When today everything is in a state of transition, healthcare professionals also encounter a number of issues while deciding what is good for their patients. Provided that what patients choose for themselves may not be the same what their families or doctors perceive should be done, at times these options are shacked in ethical issues. The fundamental tools on which the healthcare professional have to rely when such ethical issues and other such situation arise is the ethical decision making process.
Discussion
Karen Ann Quinlan Case
Karen's Case was the first ever legal case which was later known as the right-to-die movement. She was taken to a hospital unconscious which was possibly due to ingestion of a mixture of barbiturates and alcohol. She was later put on a ventilator with little hopes of life. He farther went to New Jersey court to request that as being her guardian he wants her ventilator to discontinue. Medical experts suggested that under the medical ethics ventilator should continue. The Quinlan's lost the first round of their case in the Supreme Court but at the New Jersey the case went into their favor. Karen was removed from ventilator but continued to get artificial nutrition and hydration. She lived another nine years and died in 1985 (Karen Ann Quinlan Memorial Foundation, 2012).

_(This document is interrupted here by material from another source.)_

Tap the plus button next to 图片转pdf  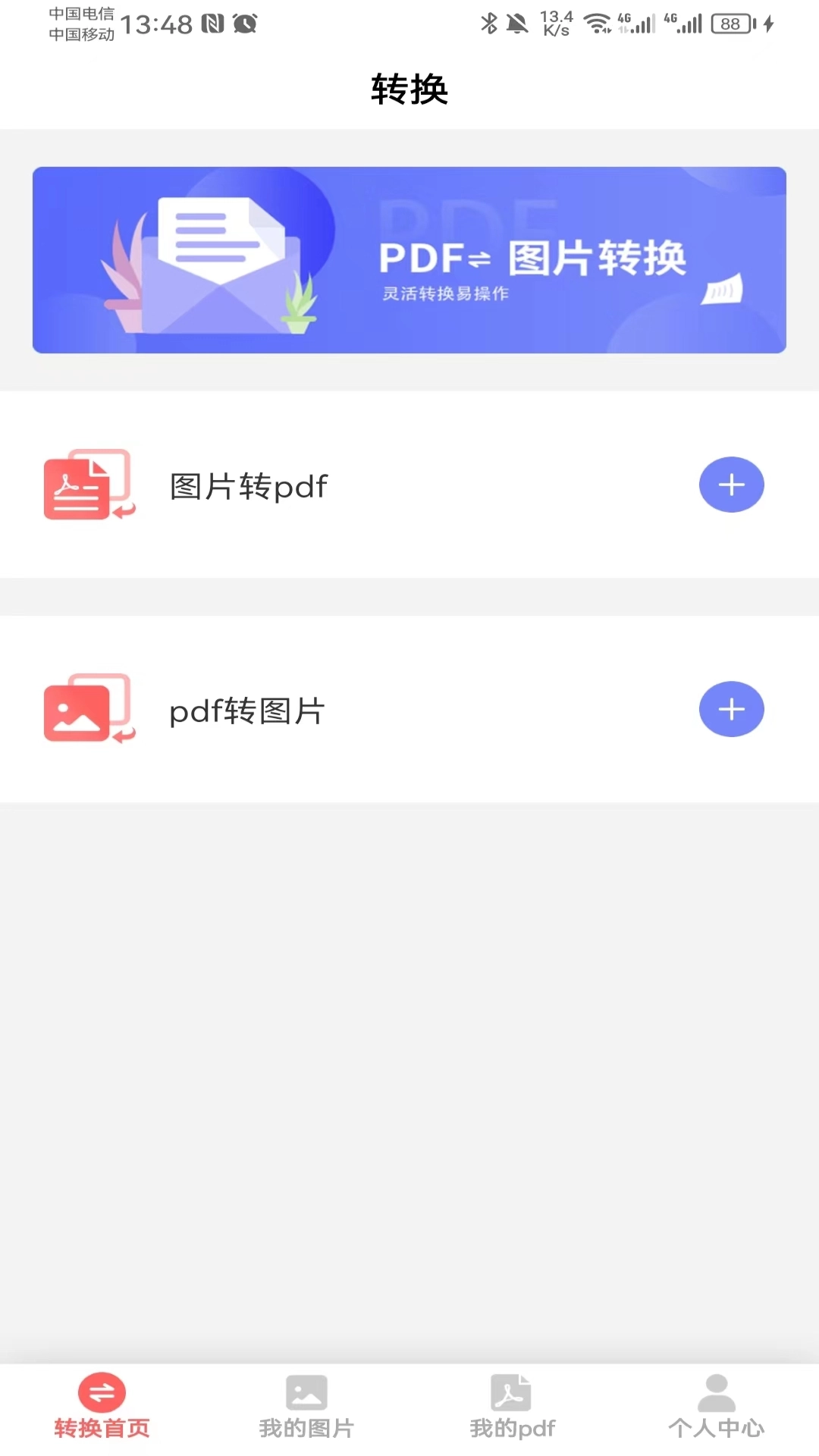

Patient Self-Determination Act (PSDA)
The study of bioethics is a relatively new filed, which is a combination of ethics, legalities and medicine. It emerged in the 1960s, when there was a need to explain how healthcare decisions and laws could be made, who would make and what implications they would leave on the society. The codes of ethical reasons in 1991 for healthcare services continue to develop. The federal law implemented the Patient Self-Determination Act (PSDA) in different states. This new legislation was later implemented in hospitals, nursing homes and even in hospice HMOs/PPOS. The law stated that every facility must suggest to patients their legal rights and options to either accept or refuse any treatment, if patients become unable to communicate. The PSDA provisions are:
Written information and summaries regarding institutional polices must be given by the providers to patients about their rights.
Patient's Record must be maintained to show whether the patient has an advance instruction.
Institutions may not differentiate against the patient or refuse care based upon where the patient has executed an advance directive.